:: Provided material

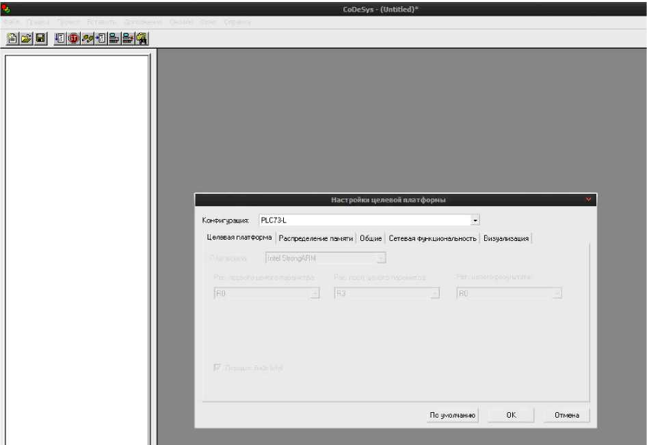Go to the Общие tab
Image resolution: width=647 pixels, height=445 pixels.
point(371,238)
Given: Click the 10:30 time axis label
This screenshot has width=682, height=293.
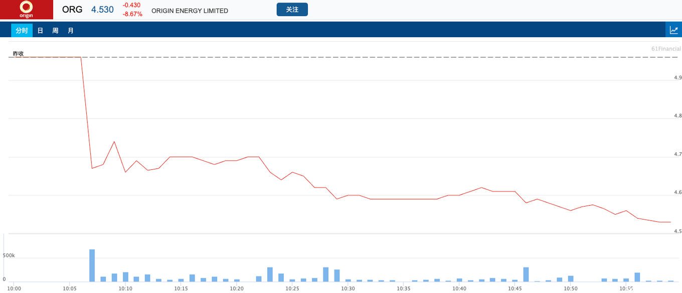Looking at the screenshot, I should 348,288.
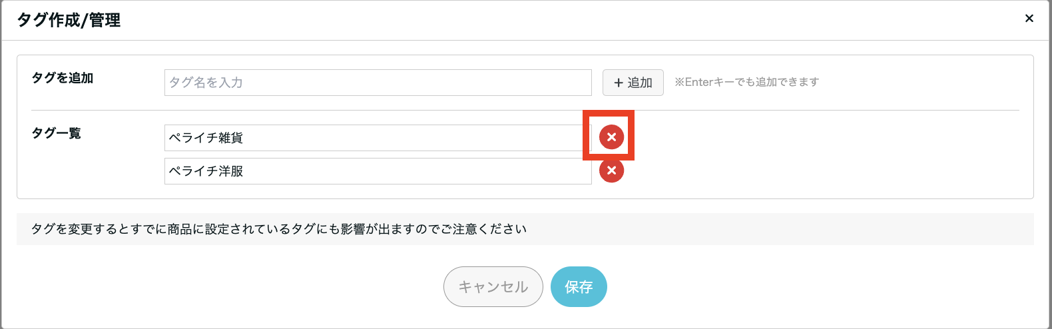Click the 追加 label text on the add button

(x=640, y=83)
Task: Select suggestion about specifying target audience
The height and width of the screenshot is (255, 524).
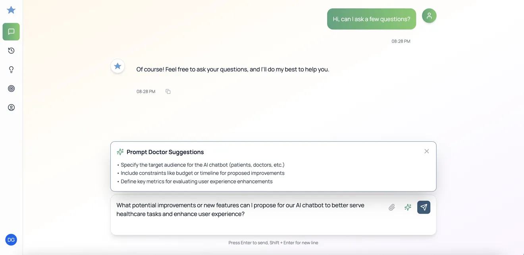Action: pyautogui.click(x=202, y=164)
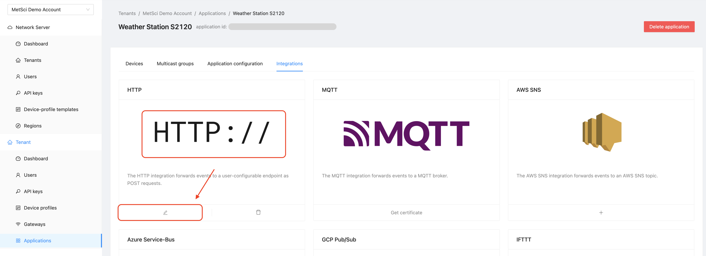Click the HTTP:// integration logo image
The image size is (706, 256).
pyautogui.click(x=213, y=134)
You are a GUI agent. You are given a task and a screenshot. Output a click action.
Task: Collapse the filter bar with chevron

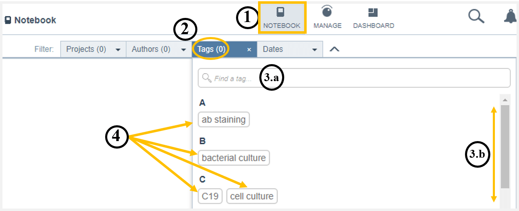pos(335,49)
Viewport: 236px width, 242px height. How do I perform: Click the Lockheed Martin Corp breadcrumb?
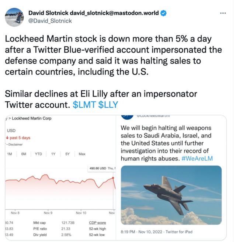point(32,118)
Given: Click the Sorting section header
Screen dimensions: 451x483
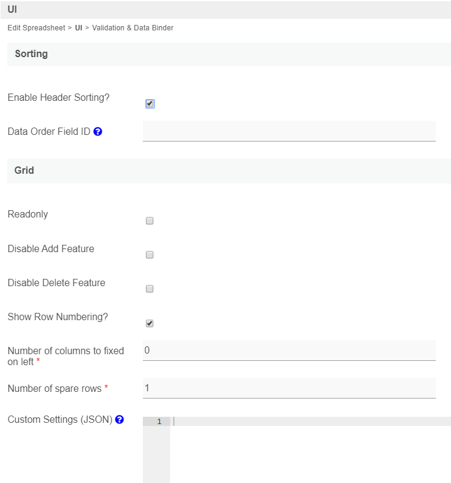Looking at the screenshot, I should click(x=31, y=54).
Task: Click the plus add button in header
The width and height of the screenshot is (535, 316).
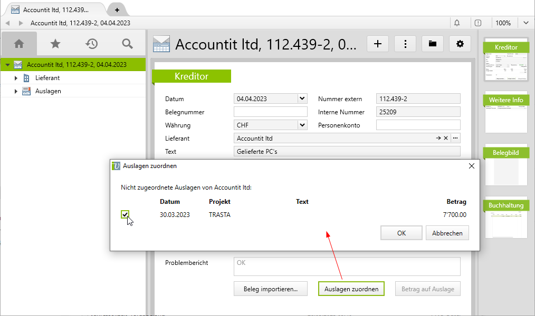Action: tap(377, 44)
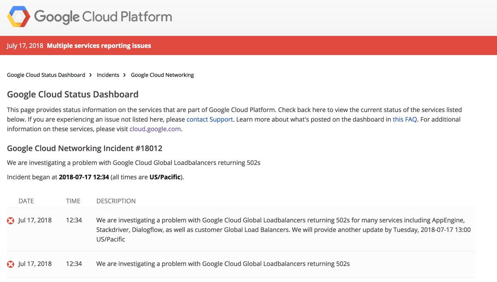
Task: Expand the breadcrumb chevron after Status Dashboard
Action: point(91,75)
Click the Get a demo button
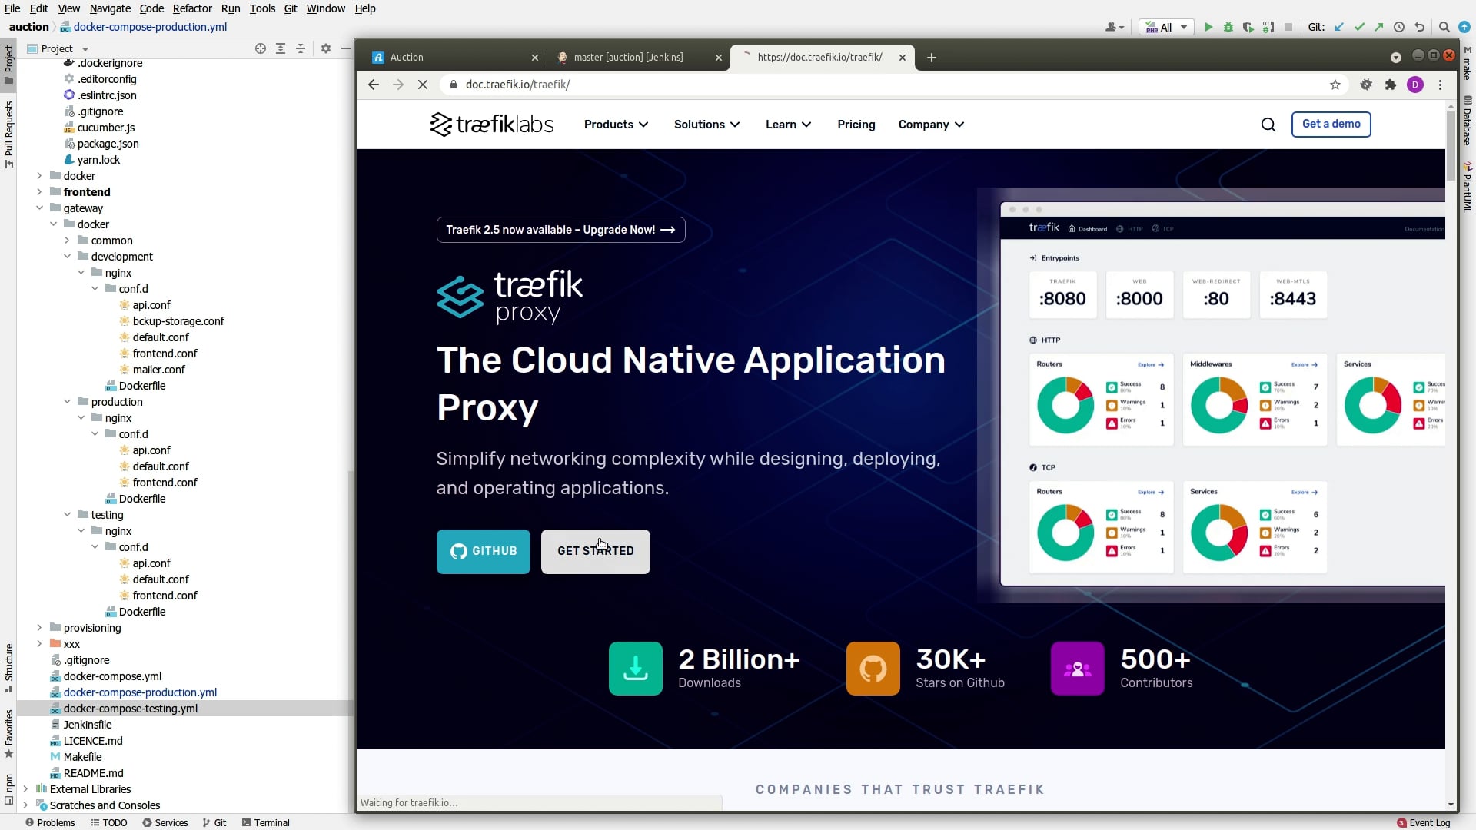This screenshot has width=1476, height=830. 1331,124
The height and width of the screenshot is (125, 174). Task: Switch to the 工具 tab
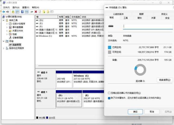point(125,18)
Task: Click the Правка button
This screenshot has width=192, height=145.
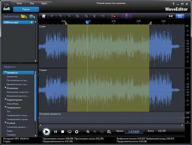Action: coord(26,9)
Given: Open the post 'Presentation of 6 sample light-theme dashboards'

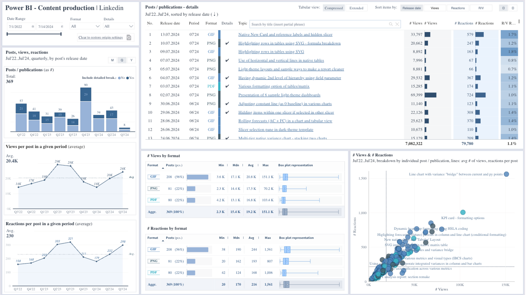Looking at the screenshot, I should coord(279,95).

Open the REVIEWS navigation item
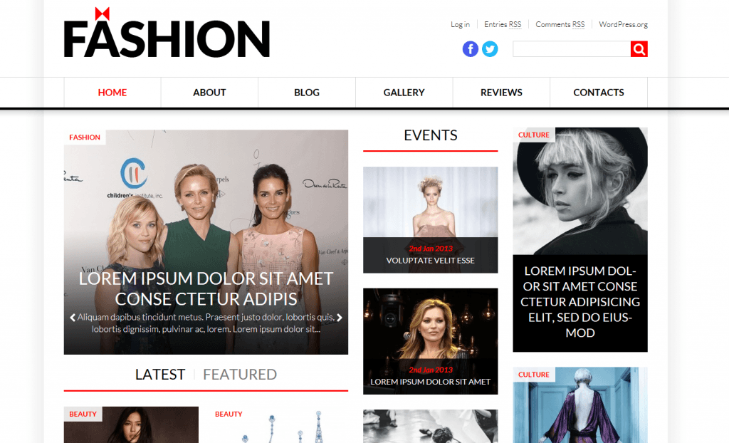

::::

### Task
Rewrite the stretch from the start of the data through the line that contains "point(125,18)", swapping "Screen dimensions" for "Screen size" and keeping everything else the same. Omit the pictures.

### Response below
Go to the Общие tab
Image resolution: width=647 pixels, height=445 pixels.
point(371,238)
Given: Click the 10:30 time axis label
This screenshot has width=682, height=293.
Looking at the screenshot, I should 348,288.
Click the 追加 label text on the add button

(x=640, y=83)
Task: Select suggestion about specifying target audience
The height and width of the screenshot is (255, 524).
Action: pyautogui.click(x=202, y=164)
Click the HTTP:// integration logo image
The image size is (706, 256).
pyautogui.click(x=213, y=134)
You are a GUI agent. You are given a task and a screenshot. Output a click action.
Task: Collapse the filter bar with chevron

pos(335,49)
Viewport: 236px width, 242px height. How do I perform: Click the Lockheed Martin Corp breadcrumb?
point(32,118)
Given: Click the Sorting section header
Screen size: 451x483
Looking at the screenshot, I should click(x=31, y=54).
Task: Click the plus add button in header
The width and height of the screenshot is (535, 316).
Action: tap(377, 44)
Task: Expand the breadcrumb chevron after Status Dashboard
Action: point(91,75)
Click the Get a demo button
This screenshot has width=1476, height=830. 1331,124
The height and width of the screenshot is (125, 174). Task: Switch to the 工具 tab
point(125,18)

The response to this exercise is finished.